I cling to every word you say,
you stole my heart, please give it back to me.

Could it be that it was all just a game to you?
Am I really such a fool?
Don´t you feel the nearness of us?
Life without you is just a rainy day.

Time plays tricks on our minds.
Still I hope there´ll be for us a time.

Anjù is Anja Graefe, a singer songwriter from Ulm, Germany. Anjù recorded Like the Sea at her home, and perhaps that’s part of what gives the song such an intimate sound, but most likely it’s Anjù’s voice, which is quiet, often just above a whisper. The lovely acoustic guitar part and bare bones bass line that accompany Anjù’s spare and sophisticated vocals offer the perfect amount of support to both singer and song.

AIM OF THE TASK
Copy out the full passage of song lyrics and the note about Anjù, word for word with its original punctuation.

INFORMATION SUPPLIED
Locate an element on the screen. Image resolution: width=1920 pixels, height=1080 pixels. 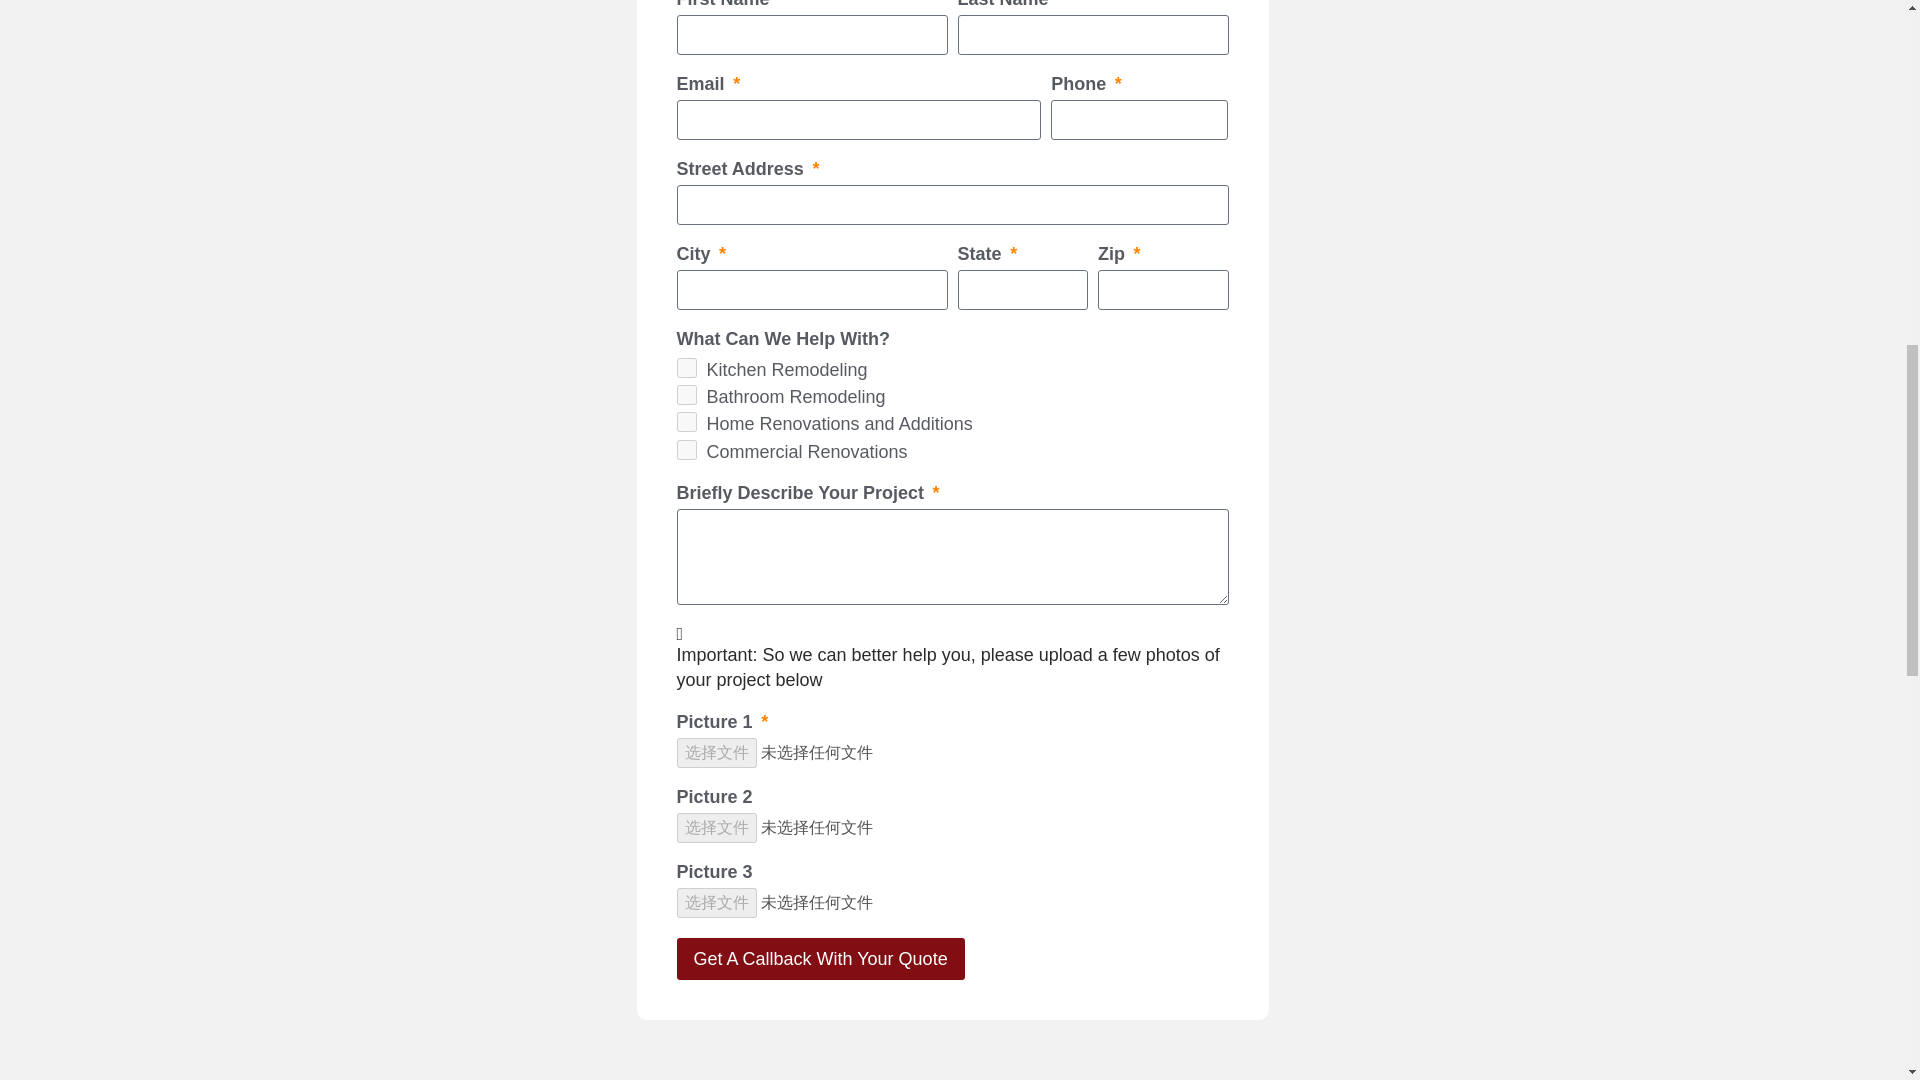
Bathroom Remodeling is located at coordinates (685, 394).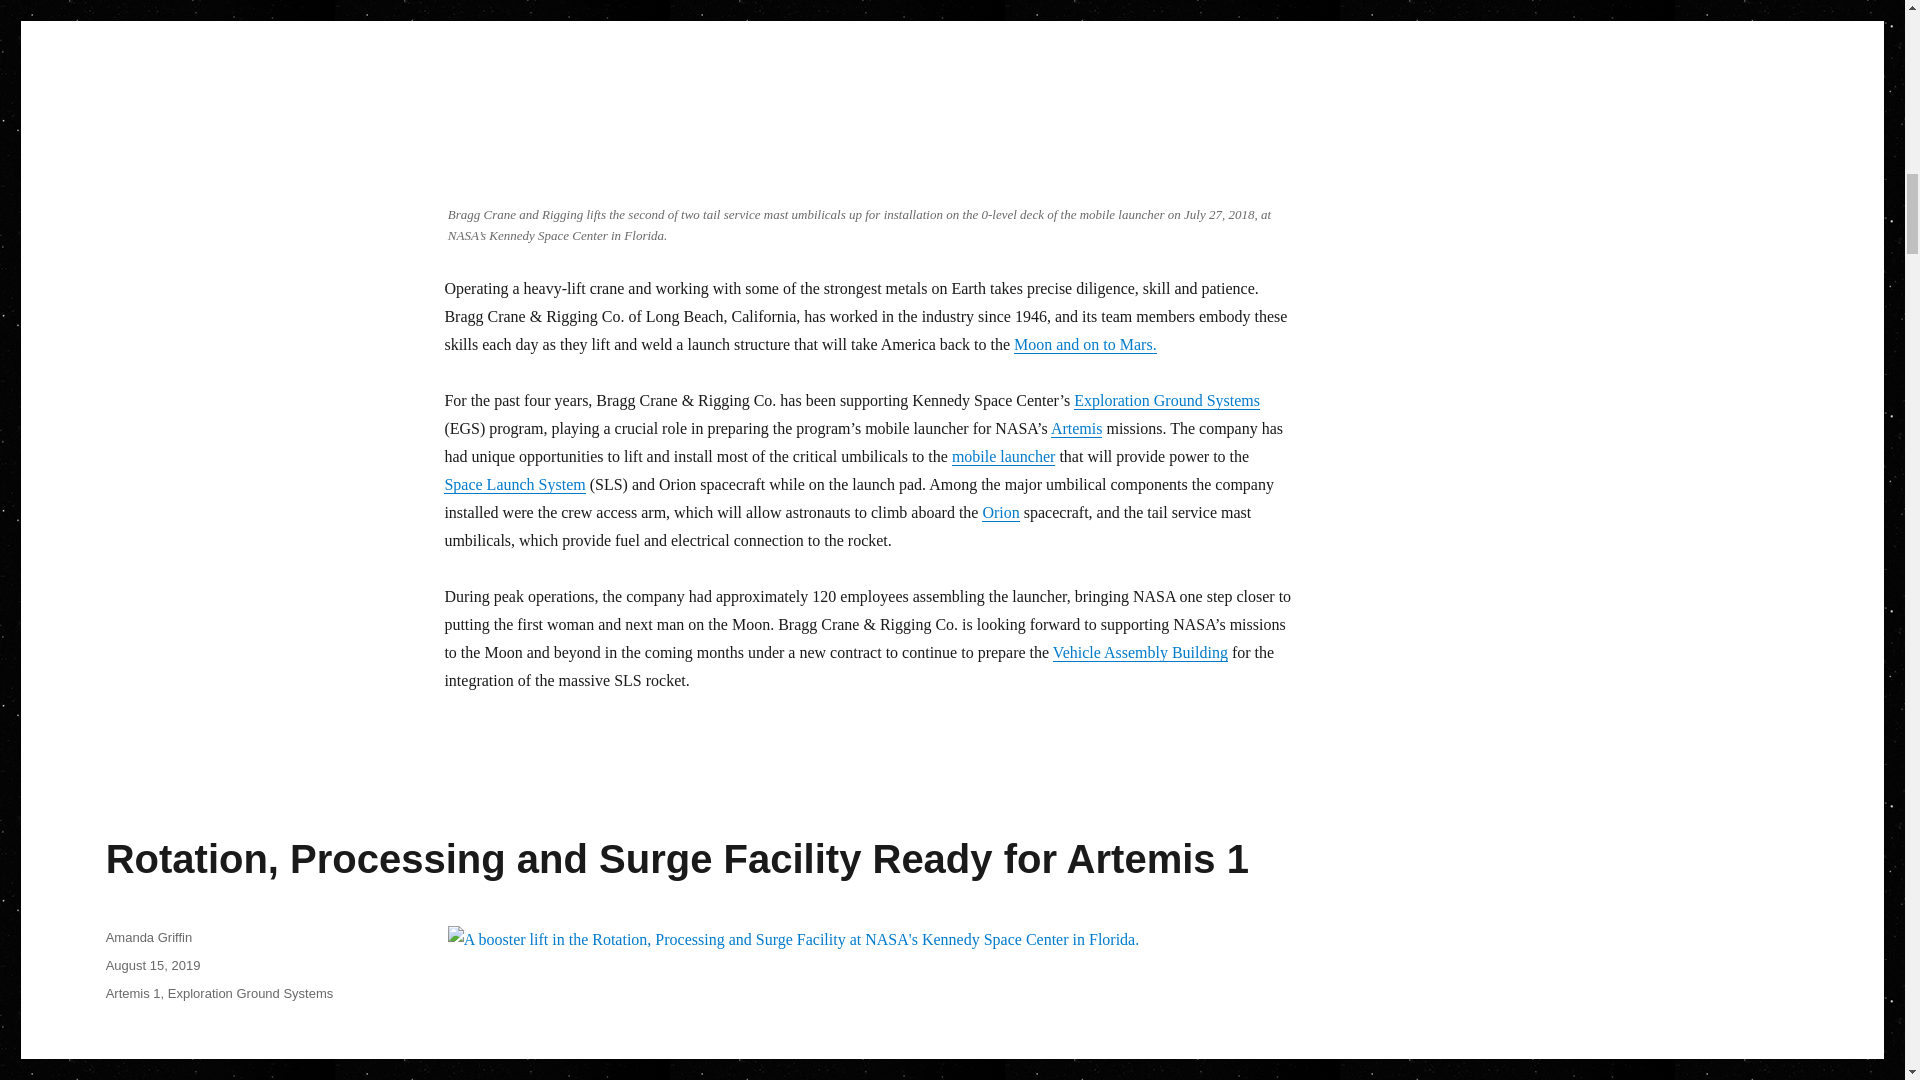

RESPONSE AREA
I cling to every word you say,
you stole my heart, please give it back to me.

Could it be that it was all just a game to you?
Am I really such a fool?
Don´t you feel the nearness of us?
Life without you is just a rainy day.

Time plays tricks on our minds.
Still I hope there´ll be for us a time.

Anjù is Anja Graefe, a singer songwriter from Ulm, Germany. Anjù recorded Like the Sea at her home, and perhaps that’s part of what gives the song such an intimate sound, but most likely it’s Anjù’s voice, which is quiet, often just above a whisper. The lovely acoustic guitar part and bare bones bass line that accompany Anjù’s spare and sophisticated vocals offer the perfect amount of support to both singer and song.